Aprendendo com a história
Caso: o crash da COVID (2020)
6 min
O crash de 2020 é uma lição moderna sobre velocidade, a futilidade de tentar acertar o timing e o perigo de vender em pânico — bem no território das trilhas de Psicologia do Trading e de Gestão de Risco.
O que aconteceu
Em fevereiro–março de 2020, com a pandemia se espalhando, os mercados caíram cerca de um terço em torno de um mês — um dos crashes mais rápidos da história. Depois, contra a maioria das expectativas, eles repicaram com força em poucos meses, e muitos índices atingiram novas máximas ainda no ano. Um investidor que vendeu no fundo em pânico cristalizou a perda e perdeu a recuperação.
Lição 1 — Os maiores dias de alta se aglomeram perto dos piores dias de baixa
As recuperações são violentas e imprevisíveis. Historicamente, perder apenas o punhado dos melhores dias — que tendem a ocorrer logo depois dos piores — devasta os retornos de longo prazo. Estar fora do mercado para "evitar a volatilidade" é, em si, uma aposta cara.
Lição 2 — Um plano escrito na calmaria sobrevive à tempestade
O investidor que tinha uma alocação escrita e uma regra de rebalanceamento simplesmente a seguiu — até comprando enquanto os preços caíam, para restaurar os pesos-alvo. O investidor que improvisava no medo vendeu na baixa. O plano do caso da carteira existe precisamente para o dia em que as manchetes gritam vender.
Lição 3 — Tempo no mercado vence acertar o timing do mercado
Ninguém tocou um sino no fundo de março de 2020; ninguém nunca toca. Para um investidor de horizonte longo, permanecer investido ao longo da queda e da recuperação venceu tentar sair e voltar. A volatilidade é o preço da entrada, não um defeito.

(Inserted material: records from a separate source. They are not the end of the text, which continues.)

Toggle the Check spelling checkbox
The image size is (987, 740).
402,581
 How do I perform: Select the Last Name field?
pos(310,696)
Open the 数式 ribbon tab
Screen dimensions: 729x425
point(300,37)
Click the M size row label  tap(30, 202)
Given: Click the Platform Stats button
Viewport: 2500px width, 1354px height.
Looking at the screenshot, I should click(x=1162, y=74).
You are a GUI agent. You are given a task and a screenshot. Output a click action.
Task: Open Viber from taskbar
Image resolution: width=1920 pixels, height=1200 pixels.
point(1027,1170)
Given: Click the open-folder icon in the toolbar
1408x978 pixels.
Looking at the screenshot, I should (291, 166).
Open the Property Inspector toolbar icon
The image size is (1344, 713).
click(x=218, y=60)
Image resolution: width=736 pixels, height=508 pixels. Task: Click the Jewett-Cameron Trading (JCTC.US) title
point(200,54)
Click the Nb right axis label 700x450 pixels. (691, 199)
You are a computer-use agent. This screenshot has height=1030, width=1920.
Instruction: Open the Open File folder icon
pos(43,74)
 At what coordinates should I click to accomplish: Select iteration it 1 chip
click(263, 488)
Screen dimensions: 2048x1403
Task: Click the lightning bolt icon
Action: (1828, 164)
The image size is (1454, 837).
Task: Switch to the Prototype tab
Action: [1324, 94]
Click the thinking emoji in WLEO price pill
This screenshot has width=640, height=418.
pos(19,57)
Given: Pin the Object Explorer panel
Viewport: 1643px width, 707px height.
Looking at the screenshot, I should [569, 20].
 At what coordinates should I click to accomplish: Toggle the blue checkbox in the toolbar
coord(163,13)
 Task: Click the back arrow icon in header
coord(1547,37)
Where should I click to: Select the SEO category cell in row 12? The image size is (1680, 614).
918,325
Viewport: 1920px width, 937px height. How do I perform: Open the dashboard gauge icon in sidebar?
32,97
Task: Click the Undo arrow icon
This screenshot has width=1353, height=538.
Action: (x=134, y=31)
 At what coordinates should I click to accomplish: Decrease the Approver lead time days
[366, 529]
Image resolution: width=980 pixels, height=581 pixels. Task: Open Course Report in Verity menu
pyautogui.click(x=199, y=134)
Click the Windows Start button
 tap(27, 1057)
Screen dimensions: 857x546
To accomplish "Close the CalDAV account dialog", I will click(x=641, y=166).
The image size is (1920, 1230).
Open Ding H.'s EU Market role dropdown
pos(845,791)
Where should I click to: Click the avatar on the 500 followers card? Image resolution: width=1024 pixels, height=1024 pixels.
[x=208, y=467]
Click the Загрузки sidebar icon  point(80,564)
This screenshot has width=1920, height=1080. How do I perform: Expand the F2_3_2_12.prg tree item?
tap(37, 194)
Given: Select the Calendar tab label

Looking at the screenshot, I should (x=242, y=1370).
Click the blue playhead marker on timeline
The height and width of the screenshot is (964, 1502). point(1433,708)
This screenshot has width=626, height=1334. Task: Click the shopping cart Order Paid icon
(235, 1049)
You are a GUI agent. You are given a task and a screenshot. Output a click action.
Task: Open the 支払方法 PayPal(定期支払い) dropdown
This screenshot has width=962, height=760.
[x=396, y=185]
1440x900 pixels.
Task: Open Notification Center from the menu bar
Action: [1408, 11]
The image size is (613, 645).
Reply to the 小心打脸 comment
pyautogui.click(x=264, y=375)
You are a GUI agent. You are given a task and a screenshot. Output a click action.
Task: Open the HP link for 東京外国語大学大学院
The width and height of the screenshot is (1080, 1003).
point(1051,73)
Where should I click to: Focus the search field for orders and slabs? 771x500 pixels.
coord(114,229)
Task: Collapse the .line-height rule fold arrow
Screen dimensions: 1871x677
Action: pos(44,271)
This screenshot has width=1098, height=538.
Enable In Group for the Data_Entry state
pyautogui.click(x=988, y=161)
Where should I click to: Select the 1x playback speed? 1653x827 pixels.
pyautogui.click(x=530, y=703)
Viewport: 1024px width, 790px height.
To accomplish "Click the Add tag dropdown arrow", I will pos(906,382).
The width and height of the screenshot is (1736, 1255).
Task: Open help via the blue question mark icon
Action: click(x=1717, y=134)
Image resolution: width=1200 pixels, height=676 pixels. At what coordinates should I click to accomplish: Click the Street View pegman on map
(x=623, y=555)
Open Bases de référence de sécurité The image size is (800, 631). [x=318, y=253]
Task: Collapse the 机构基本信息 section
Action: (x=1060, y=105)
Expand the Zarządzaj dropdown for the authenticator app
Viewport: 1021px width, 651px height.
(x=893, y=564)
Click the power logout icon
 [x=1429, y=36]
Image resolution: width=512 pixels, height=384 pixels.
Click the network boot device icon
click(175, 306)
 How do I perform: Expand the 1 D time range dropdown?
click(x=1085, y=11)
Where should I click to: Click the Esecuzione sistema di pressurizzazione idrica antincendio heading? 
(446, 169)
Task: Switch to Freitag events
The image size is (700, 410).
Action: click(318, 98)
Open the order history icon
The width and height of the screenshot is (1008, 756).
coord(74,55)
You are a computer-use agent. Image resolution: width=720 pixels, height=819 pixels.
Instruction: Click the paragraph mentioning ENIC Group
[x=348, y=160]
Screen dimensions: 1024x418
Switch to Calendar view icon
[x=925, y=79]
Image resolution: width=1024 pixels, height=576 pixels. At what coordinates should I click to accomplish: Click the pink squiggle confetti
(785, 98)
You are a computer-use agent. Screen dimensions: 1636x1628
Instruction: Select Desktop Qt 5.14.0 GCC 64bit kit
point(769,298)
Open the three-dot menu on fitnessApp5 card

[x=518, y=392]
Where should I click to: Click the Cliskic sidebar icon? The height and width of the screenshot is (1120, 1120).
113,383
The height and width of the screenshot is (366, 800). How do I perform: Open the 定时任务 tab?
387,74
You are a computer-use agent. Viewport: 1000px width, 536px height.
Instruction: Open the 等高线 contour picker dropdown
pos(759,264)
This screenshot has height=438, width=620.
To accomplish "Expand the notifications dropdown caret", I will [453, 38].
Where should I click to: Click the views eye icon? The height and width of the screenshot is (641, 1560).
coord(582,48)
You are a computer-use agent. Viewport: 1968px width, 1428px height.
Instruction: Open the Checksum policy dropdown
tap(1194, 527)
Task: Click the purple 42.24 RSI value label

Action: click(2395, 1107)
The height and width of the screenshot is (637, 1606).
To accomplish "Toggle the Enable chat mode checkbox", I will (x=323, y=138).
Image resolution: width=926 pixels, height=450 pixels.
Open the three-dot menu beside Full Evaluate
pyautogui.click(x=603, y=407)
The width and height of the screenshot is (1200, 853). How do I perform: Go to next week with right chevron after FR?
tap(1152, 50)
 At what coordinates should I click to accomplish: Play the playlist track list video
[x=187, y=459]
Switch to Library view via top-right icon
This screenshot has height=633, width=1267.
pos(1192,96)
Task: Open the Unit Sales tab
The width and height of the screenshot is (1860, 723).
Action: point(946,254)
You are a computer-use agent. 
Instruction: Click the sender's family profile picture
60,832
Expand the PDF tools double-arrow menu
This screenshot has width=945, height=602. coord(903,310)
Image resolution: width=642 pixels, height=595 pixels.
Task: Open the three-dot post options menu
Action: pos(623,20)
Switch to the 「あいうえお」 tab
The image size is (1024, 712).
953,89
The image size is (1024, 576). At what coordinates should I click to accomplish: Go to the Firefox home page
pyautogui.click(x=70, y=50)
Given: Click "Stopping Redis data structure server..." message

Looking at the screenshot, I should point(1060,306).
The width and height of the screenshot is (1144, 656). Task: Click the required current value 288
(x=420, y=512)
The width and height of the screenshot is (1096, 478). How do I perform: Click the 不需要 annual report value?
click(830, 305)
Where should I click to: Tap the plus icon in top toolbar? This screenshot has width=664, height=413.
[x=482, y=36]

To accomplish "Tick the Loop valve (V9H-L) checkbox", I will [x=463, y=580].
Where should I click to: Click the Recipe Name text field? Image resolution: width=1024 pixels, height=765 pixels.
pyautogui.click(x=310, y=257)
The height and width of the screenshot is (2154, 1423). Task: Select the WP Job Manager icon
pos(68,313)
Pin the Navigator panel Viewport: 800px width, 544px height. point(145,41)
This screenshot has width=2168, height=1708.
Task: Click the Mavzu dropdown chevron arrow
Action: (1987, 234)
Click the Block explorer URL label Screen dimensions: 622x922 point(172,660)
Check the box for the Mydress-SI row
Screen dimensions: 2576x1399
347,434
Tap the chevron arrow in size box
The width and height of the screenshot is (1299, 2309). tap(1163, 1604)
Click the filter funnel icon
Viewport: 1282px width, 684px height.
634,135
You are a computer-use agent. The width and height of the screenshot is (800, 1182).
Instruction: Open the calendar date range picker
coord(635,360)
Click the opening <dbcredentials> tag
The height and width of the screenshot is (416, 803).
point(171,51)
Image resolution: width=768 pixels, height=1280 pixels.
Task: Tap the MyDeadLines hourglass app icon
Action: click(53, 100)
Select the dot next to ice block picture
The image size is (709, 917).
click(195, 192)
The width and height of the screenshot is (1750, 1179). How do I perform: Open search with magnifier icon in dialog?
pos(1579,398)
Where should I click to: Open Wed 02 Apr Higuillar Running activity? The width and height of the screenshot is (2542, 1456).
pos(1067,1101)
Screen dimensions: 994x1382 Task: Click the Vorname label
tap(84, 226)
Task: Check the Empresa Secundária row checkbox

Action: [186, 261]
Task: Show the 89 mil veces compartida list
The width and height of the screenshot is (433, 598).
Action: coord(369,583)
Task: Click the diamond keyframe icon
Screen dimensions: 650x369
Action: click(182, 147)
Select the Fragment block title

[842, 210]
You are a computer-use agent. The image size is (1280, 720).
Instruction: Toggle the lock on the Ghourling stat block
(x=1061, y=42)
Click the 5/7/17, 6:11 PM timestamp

Este conteúdo tem finalidade exclusivamente educacional e informativa e não constitui recomendação de investimento, consultoria financeira, tributária ou jurídica. Operar e investir envolvem risco, incluindo a possível perda de capital. Qualquer desempenho exibido por ferramentas de terceiros é hipotético e não promessa de resultado futuro. Faça sua própria análise e considere orientação profissional antes de qualquer decisão.